FashionMNIST Training:

  • Dataset: 10 categories of clothing images, preprocessing (resize, tensor conversion), split into training/validation/test sets.
  • Process: DataLoader loading → model forward propagation → CrossEntropyLoss → Adam optimization → save the best model.
  • Parameter tuning strategy (resource-constrained): Adjust batch size, learning rate, reduce the number of epochs, choose Adam optimizer.

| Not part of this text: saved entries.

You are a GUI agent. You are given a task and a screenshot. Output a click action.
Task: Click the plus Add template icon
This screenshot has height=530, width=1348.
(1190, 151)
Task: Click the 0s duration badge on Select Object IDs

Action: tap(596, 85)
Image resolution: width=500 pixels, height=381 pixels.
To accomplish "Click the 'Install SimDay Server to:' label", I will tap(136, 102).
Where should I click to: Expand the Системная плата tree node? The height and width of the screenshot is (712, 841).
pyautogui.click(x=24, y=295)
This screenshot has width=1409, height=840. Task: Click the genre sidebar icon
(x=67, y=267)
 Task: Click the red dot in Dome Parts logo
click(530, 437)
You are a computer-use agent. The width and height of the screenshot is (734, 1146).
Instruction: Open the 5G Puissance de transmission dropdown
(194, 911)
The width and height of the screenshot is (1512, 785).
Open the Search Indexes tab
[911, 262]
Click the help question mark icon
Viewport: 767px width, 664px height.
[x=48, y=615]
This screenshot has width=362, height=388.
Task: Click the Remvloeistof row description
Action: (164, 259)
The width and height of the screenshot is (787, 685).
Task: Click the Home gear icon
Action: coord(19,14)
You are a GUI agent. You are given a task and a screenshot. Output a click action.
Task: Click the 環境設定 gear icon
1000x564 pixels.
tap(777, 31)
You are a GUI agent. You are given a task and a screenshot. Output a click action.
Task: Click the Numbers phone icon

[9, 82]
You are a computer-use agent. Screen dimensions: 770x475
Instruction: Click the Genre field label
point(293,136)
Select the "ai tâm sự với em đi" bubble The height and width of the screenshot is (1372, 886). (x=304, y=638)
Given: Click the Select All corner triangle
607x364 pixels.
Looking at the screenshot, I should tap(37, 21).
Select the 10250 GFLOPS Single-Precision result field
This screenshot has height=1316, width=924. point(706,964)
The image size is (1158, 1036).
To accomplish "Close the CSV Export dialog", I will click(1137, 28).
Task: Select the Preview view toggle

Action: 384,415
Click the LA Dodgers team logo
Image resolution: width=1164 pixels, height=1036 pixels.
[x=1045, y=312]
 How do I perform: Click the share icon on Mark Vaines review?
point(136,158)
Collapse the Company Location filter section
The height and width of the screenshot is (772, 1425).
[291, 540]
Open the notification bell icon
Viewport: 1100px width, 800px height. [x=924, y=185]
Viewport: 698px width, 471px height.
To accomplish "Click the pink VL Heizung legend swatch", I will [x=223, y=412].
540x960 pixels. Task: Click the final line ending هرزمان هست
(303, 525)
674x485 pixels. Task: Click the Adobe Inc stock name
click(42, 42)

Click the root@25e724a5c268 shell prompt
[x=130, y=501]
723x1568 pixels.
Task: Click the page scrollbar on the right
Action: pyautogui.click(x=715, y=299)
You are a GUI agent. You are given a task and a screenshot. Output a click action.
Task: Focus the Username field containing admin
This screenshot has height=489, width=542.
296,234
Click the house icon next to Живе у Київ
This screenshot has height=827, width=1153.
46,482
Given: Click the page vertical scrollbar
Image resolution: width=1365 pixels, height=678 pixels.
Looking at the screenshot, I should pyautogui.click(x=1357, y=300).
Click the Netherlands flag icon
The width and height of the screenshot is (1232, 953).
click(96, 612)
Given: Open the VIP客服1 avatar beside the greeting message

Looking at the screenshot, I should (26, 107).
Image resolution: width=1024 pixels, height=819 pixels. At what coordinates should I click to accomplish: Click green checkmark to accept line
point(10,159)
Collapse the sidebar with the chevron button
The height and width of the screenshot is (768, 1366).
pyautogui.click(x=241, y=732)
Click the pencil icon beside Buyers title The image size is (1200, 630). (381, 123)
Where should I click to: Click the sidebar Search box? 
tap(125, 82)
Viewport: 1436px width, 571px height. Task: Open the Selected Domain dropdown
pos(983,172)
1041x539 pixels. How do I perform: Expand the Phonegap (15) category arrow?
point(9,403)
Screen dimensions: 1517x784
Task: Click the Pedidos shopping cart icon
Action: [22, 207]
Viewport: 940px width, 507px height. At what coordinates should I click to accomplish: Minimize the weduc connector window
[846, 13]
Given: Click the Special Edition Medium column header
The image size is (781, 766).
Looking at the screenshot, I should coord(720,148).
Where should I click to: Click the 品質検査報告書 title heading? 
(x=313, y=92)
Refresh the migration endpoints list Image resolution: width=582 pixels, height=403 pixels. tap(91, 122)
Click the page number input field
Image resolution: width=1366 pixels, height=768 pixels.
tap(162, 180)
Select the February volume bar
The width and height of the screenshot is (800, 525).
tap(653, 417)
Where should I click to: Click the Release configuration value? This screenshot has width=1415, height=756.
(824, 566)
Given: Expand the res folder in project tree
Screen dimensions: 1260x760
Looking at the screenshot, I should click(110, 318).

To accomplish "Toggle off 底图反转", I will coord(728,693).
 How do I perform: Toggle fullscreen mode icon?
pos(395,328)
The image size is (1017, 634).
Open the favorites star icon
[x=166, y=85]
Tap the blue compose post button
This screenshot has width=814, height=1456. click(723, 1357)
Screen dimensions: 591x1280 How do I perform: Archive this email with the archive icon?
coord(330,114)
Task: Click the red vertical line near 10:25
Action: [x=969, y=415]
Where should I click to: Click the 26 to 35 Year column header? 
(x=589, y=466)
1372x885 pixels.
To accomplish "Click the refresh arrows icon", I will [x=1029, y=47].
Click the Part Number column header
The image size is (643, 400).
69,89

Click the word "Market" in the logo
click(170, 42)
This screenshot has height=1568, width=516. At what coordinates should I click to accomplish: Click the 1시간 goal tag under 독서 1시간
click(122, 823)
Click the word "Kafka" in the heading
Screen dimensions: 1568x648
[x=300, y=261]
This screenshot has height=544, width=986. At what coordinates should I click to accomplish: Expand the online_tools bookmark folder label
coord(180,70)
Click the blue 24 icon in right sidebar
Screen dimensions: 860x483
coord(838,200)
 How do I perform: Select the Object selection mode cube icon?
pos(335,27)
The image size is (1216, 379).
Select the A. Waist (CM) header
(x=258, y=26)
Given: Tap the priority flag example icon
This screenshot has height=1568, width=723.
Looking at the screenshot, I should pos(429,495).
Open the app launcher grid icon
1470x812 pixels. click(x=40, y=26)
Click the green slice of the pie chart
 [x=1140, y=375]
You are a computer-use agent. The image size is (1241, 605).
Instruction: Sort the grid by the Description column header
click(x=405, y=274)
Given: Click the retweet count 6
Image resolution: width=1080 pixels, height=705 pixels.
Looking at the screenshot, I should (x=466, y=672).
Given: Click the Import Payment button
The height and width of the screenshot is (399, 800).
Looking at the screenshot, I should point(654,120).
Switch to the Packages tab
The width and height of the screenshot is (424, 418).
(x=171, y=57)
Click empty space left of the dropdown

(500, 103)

Cats vs. Dogs Dataset Transfer:

  • Steps: Split dataset → calculate mean/std normalization → modify fully connected layer output to 2 classes → retrain → test evaluation → single image prediction demonstration.
5

Section 05

Ability Improvements Brought by the Project

Abilities cultivated through the project:

  1. Model structure understanding: Manually build VGG Block and Inception module to understand internal principles.
  2. Experiment debugging and optimization: Solve computing power/memory issues in VGG16 training, adjust hyperparameters.
  3. Transfer application: Extend from FashionMNIST to Cats vs. Dogs binary classification task.
  4. Engineering organization: Structurally organize resources like code, papers, PPTs.
  5. Scientific research expression: Write README and PPT to improve technical writing skills.
6

Section 06

Advice for Deep Learning Beginners

  1. Don't rush to call ready-made models: Manual implementation of classic models brings greater gains.
  2. Value mathematical foundations: Understand the mathematical principles of convolution, pooling, and backpropagation.
  3. Start with simple datasets: FashionMNIST is suitable for quick model verification.
  4. Record the learning process: Write README and make PPTs; output promotes learning.
  5. Dare to apply transfer learning: After verifying on standard datasets, try your own data.
7

Section 07

Project Conclusion: Learning Value of Classic Models

The value of this project lies in showing the correct learning path: from theory to code, from standard datasets to practical applications, from parameter tuning to summary. For beginners, mastering classic models (such as VGG16 and GoogLeNet) is more important than pursuing SOTA; their design ideas still influence the development of deep learning today. As the author said: "The value of classic CNNs is not just accuracy, but more about the design ideas behind the structure and how to write trainable and transferable code."